Closed willow-ahrens closed 1 year ago
This is something we've discussed, but I don't recall the current consensus.
A related issue is how to store the value of an iso-valued tensor. At first we were thinking to include the iso-value in metadata, but I think we are leaning towards saving a length-1 array to store the value so that we don't need to worry about how to accurately save the value in JSON.
So, if we store the iso-value in an array, then I suppose we could do the same for non-zero fill values.
Yes, this is in the current spec.
Current consensus is to store the single value as a length-1 array in the data container. (If we stored it directly in JSON, we'd have to worry about all types being representable both in pure JSON and also in the data container.)
My question was about a custom zero (background), not the case where all the nonzeros (foreground) are the same.
I would have a problem with that in GraphBLAS. The implied value of entries not present in the matrix depends on the semiring used. Any given matrix can move between semirings. So in GraphBLAS, the "fill value" would have to be ignored.
In Julia a fill value is sometimes expected, and I think SuiteSparseGraphBlas defines a novalue
type for this purpose. Would it be okay to just define novalue
when working with graphblas matrices? Sometimes the fill value is very explicitly zero, sometimes it means something akin to "there is no edge here", and it would be nice to be able to say which it is in the format.
By design, GraphBLAS has no implied fill value. Empty entries in the matrix aren't nonzeros, they just don't contain anything. So GraphBLAS would have to ignore any fill value. (Which would probably be a fine thing to do.)
(The rationale for this is that the identity value changes constantly with the semiring, which will often be different in successive operations. Some operations may just use a binary operator and have no identity value at all.)
I agree with @BenBrock, I think it would be okay for GraphBLAS to simply ignore the fillvalue and to not save a fillvalue by default.

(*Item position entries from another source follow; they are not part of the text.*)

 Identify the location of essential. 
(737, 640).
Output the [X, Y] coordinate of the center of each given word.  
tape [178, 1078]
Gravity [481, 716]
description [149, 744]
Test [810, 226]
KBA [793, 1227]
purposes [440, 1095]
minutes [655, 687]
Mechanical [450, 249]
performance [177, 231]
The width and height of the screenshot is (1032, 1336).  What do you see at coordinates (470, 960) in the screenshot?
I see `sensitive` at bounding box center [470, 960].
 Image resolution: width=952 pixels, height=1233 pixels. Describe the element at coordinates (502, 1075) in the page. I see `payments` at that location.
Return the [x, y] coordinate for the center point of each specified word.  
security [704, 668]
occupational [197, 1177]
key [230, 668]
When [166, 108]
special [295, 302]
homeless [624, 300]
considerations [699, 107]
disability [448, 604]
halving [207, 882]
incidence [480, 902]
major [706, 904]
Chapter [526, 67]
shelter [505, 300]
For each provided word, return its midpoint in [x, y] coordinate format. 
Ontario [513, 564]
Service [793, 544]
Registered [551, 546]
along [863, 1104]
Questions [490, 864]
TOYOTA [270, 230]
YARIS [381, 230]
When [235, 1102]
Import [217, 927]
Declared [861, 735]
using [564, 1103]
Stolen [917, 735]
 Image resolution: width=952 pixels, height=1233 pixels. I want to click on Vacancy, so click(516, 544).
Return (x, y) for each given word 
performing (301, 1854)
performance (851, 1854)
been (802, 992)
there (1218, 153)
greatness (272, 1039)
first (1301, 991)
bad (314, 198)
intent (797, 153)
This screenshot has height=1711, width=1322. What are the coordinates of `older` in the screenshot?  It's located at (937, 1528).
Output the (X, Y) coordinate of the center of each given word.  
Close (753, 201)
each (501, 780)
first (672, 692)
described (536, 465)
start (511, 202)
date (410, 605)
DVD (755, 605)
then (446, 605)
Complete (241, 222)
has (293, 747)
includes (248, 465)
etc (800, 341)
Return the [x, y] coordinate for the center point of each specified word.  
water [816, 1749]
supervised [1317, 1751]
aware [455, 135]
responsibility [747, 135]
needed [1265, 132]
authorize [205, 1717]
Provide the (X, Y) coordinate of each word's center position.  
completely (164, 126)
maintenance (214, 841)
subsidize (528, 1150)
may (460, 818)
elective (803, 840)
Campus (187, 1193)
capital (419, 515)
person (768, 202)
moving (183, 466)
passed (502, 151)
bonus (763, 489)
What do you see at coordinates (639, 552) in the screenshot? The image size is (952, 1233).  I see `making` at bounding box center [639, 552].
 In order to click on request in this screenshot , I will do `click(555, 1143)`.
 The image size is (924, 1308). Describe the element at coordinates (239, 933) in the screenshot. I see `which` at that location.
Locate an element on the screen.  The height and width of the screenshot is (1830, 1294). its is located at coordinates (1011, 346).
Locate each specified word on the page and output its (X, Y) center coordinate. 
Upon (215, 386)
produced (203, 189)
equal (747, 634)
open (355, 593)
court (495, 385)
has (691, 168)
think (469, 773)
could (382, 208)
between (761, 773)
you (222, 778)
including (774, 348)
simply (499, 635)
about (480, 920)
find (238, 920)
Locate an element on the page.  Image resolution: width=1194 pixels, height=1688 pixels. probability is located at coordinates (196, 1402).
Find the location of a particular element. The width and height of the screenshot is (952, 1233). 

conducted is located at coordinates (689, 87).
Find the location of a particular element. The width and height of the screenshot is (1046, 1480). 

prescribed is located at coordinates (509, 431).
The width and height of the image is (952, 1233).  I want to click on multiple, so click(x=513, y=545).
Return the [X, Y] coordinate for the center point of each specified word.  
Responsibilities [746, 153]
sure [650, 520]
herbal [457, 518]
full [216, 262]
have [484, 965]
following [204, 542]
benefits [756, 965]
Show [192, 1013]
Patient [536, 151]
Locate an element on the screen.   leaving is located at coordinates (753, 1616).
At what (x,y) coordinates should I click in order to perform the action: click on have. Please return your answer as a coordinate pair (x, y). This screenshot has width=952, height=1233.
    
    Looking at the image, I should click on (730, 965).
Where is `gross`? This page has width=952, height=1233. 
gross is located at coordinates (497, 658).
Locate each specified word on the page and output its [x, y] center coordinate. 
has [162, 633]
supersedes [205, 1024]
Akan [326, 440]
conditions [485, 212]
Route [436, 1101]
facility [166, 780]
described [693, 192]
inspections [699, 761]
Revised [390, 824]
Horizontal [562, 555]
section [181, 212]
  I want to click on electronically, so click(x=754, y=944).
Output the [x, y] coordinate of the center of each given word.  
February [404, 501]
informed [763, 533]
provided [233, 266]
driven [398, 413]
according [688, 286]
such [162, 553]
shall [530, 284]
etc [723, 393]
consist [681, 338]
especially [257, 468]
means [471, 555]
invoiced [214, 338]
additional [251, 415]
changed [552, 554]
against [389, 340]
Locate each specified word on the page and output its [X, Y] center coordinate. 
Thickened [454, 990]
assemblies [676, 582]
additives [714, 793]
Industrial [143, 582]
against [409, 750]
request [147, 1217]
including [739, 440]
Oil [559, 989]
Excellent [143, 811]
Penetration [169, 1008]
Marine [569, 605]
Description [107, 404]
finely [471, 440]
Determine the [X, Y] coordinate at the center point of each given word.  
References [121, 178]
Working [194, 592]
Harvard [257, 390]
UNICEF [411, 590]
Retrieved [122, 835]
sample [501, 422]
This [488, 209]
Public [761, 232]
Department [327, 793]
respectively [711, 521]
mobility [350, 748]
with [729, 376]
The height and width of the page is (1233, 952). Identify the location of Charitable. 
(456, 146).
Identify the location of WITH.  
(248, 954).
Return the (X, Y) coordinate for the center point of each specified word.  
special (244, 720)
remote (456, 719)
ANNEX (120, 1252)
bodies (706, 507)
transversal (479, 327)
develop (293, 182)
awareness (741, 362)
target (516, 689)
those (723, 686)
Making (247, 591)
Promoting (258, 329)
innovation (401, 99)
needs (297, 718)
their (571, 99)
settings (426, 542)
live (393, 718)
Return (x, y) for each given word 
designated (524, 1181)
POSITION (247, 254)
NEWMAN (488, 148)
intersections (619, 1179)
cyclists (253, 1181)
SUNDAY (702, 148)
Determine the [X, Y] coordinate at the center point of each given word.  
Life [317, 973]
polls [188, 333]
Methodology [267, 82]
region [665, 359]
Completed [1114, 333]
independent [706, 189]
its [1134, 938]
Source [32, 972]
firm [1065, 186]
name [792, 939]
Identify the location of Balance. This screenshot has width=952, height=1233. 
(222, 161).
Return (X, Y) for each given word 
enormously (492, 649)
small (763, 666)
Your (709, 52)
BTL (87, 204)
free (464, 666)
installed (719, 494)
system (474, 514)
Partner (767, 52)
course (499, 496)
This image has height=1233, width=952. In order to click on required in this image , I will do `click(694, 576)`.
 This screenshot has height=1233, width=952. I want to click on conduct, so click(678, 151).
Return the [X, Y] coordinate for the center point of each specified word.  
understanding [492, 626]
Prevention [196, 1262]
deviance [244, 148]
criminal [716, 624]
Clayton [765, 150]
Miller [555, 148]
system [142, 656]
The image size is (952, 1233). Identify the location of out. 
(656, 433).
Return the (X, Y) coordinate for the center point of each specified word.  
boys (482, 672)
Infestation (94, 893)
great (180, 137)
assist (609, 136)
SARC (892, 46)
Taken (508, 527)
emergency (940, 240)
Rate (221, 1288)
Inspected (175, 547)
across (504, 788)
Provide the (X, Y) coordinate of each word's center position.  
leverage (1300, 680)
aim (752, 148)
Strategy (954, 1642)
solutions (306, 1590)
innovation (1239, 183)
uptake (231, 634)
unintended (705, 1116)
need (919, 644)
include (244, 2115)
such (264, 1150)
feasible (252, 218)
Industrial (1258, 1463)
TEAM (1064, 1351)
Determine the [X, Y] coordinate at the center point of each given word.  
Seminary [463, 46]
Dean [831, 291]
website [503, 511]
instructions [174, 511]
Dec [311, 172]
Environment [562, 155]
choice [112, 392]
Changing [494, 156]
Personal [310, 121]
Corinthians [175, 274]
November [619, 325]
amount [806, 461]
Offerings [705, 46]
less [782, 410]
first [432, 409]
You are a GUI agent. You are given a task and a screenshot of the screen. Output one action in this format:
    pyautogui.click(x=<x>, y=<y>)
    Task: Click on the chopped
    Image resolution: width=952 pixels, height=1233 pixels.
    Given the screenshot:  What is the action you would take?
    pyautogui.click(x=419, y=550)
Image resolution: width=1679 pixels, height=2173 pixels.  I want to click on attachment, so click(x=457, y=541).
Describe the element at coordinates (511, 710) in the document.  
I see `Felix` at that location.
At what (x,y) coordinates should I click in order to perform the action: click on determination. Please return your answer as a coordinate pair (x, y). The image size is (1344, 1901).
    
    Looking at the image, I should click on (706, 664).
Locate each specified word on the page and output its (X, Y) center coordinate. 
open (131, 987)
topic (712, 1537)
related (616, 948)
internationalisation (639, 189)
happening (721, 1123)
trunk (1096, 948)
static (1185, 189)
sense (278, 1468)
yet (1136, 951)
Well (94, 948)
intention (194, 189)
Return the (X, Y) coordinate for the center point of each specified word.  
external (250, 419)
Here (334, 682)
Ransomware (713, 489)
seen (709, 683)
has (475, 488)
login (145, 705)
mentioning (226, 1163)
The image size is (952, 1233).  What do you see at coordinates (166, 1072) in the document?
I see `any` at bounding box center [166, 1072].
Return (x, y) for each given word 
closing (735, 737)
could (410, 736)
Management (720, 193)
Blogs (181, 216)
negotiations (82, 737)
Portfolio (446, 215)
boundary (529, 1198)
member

I think allowing fill values is important for some uses cases. Zarr and pydata/sparse
also allow non-zero fill-values.
To summarize the discussion today, it sounds like we want to add a JSON key for the fill called "fill", and we want the key to have two possible values: "specified" or "unspecified". Fill defaults to "unspecified". If "fill" is "specified", there's an hdf5 array called "fill" and it has a single value which is the fill value.
Yes. The only other thing we might want to mention in the spec is that the fill
array must have the same data type as the values
array, so there is no need to specify the fill data type in the metadata.
I agree. Let's add that to the spec for now. It feels sortof related to https://github.com/GraphBLAS/binsparse-specification/issues/24
Will the values for "fill"
in metadata ever be anything other than "specified"
or "unspecified"
. If it's boolean by nature, why not use a key in the metadata that stores boolean?
yes, let's make it boolean.
Is it in scope to allow users to choose their own fill value (sometimes called implicit value, usually zero)?